── Input data
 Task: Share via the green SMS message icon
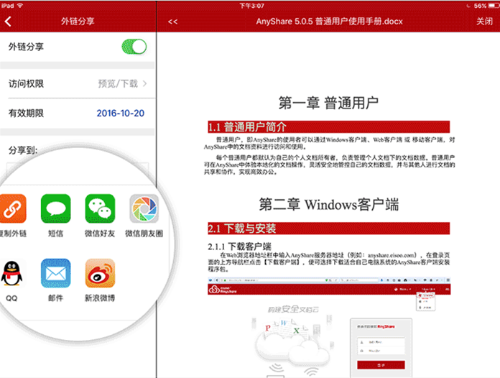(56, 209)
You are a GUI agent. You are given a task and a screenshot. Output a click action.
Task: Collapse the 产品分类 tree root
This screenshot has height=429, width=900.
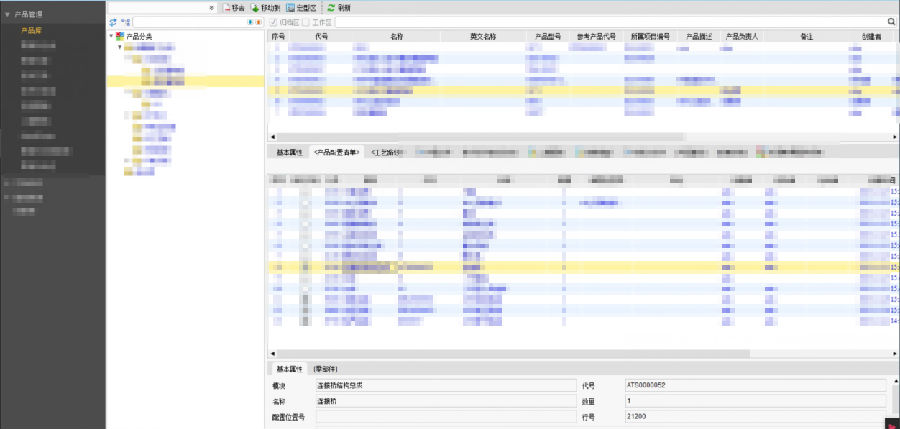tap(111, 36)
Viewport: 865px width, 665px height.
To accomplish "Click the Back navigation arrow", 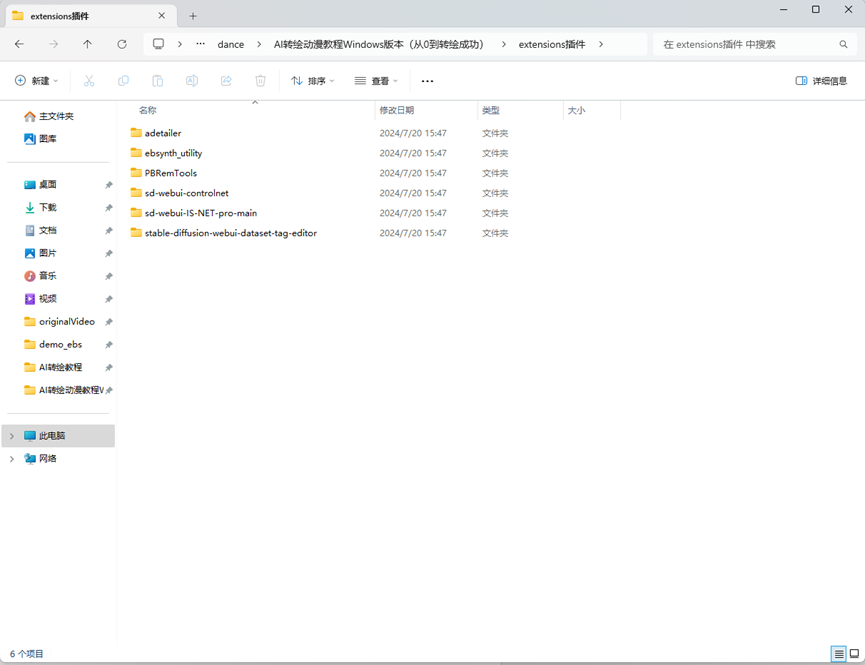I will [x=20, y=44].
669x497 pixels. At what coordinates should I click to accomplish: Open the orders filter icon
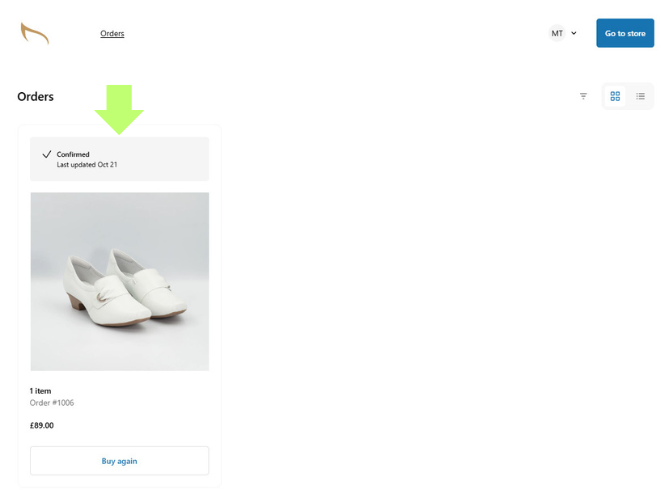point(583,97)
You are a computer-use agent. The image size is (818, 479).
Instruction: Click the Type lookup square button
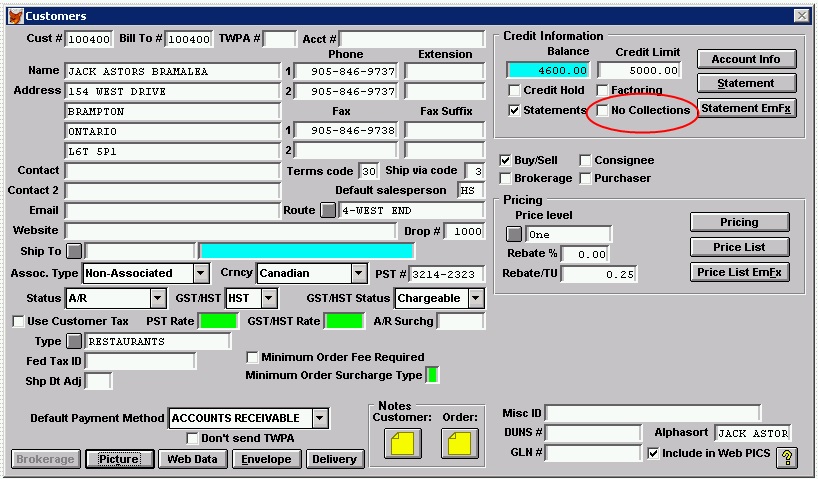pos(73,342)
────
Exercise goal: The number of lines in the records that include "agent" is what is needed, with no other words.

Answer to this task: 2